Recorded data
──────────

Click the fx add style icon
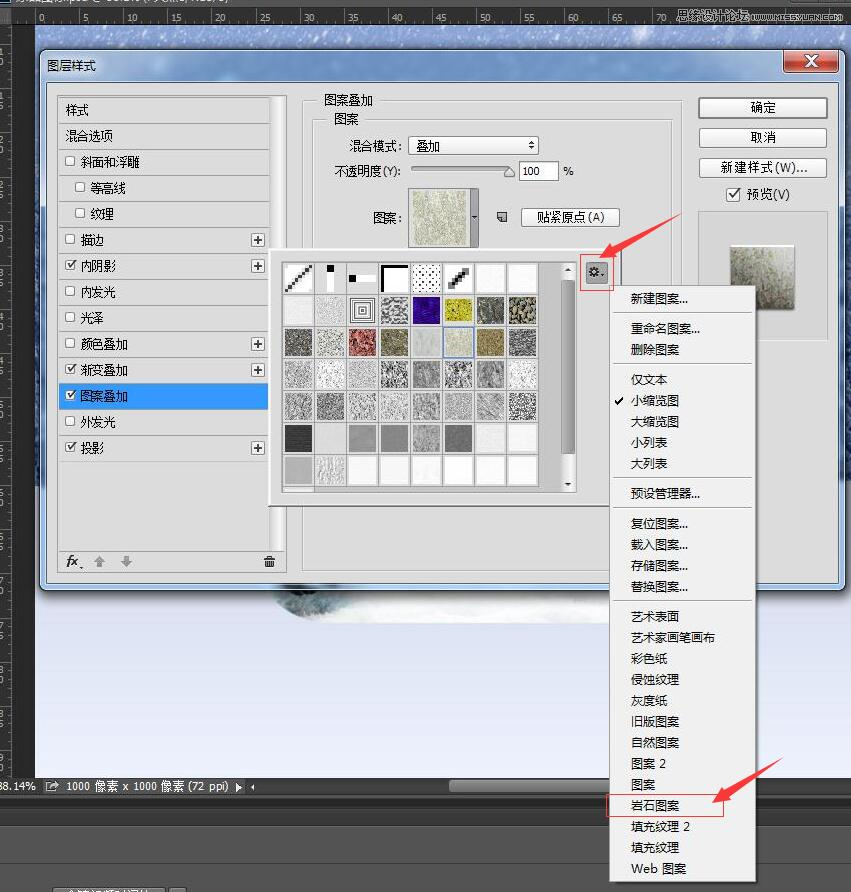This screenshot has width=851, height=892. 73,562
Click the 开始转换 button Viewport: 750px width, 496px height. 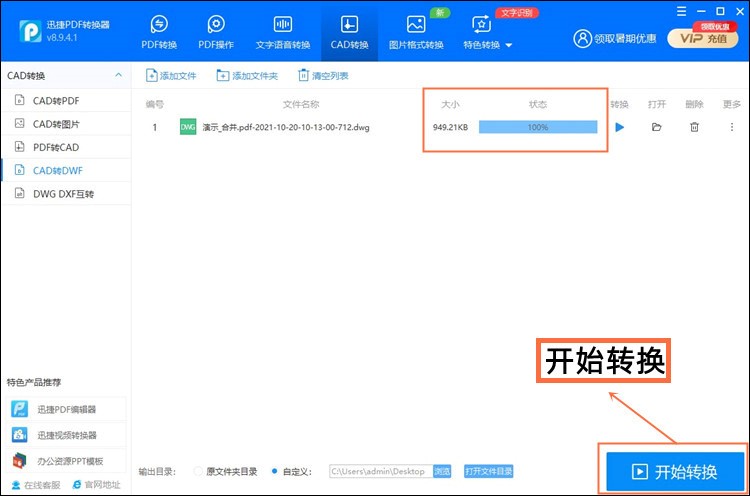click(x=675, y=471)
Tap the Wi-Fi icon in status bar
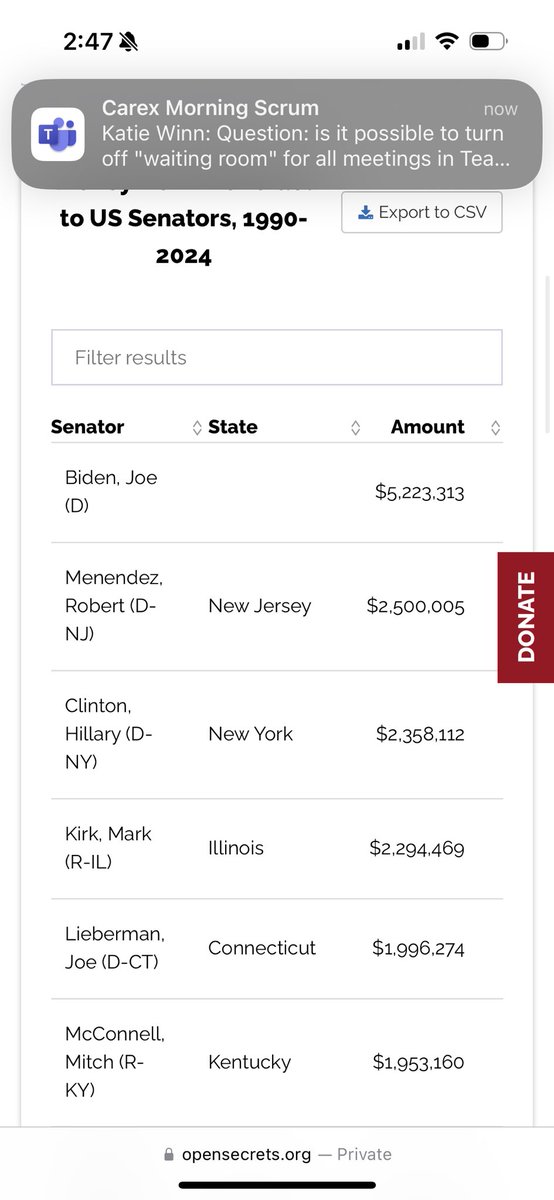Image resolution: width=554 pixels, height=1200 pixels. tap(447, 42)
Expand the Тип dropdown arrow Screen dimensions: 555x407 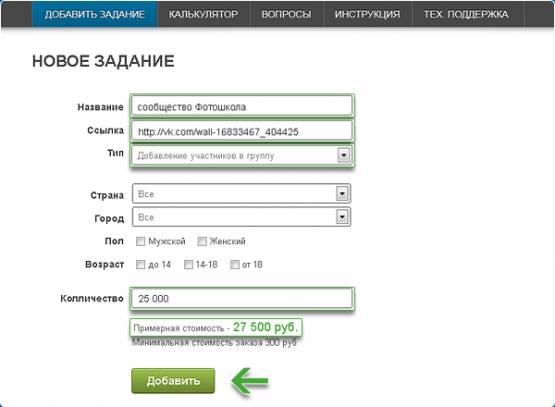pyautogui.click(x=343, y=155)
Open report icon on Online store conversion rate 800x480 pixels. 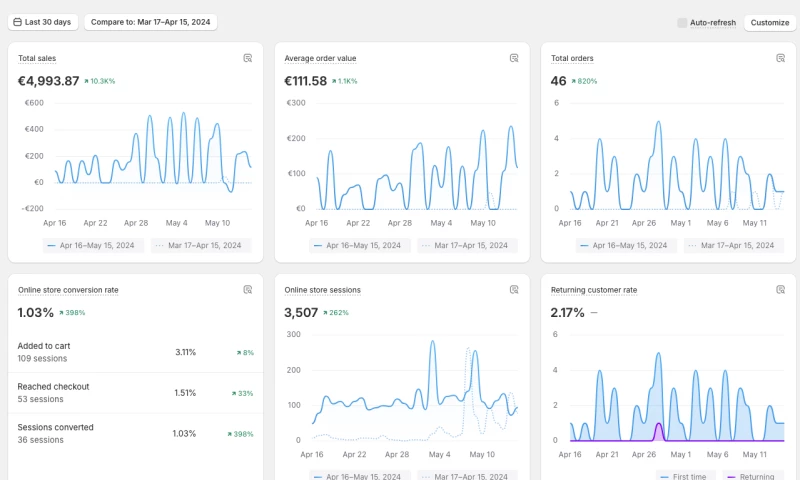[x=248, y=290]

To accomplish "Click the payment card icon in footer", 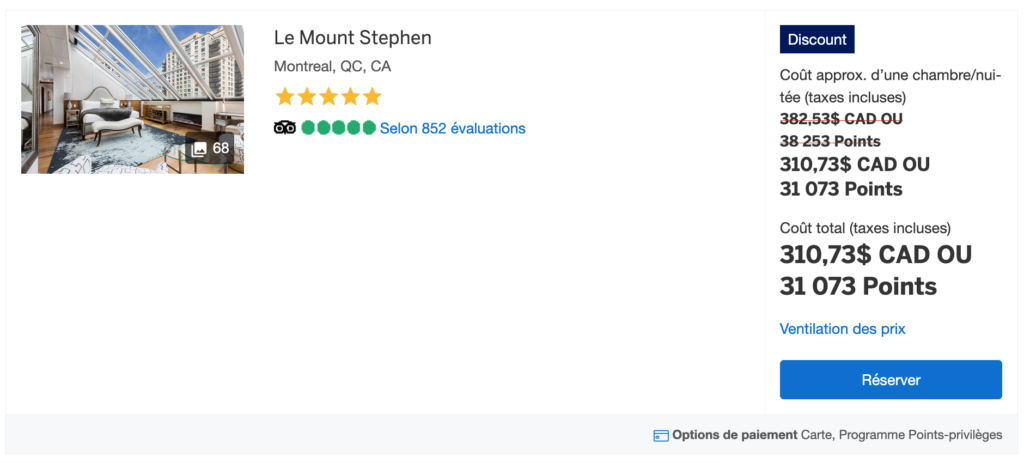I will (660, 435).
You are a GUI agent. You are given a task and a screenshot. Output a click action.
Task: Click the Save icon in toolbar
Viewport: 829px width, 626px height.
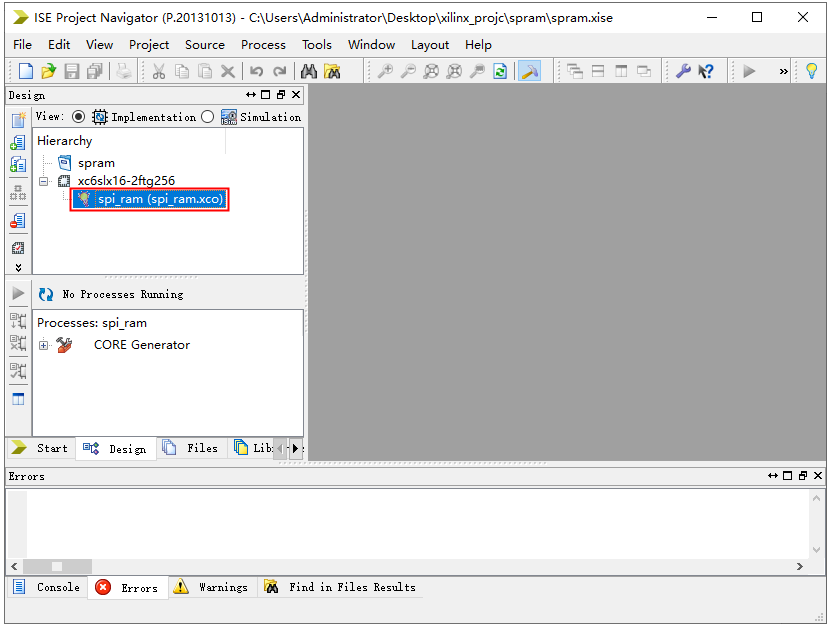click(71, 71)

──────────

What you should do:
Where the line containing "Task: Click the Save icon in toolbar" appears in the entries above, start there and set down every line exactly through the last one, inclusive; omit pictures.

Exercise answer:
Task: Click the Save icon in toolbar
Viewport: 829px width, 626px height.
click(71, 71)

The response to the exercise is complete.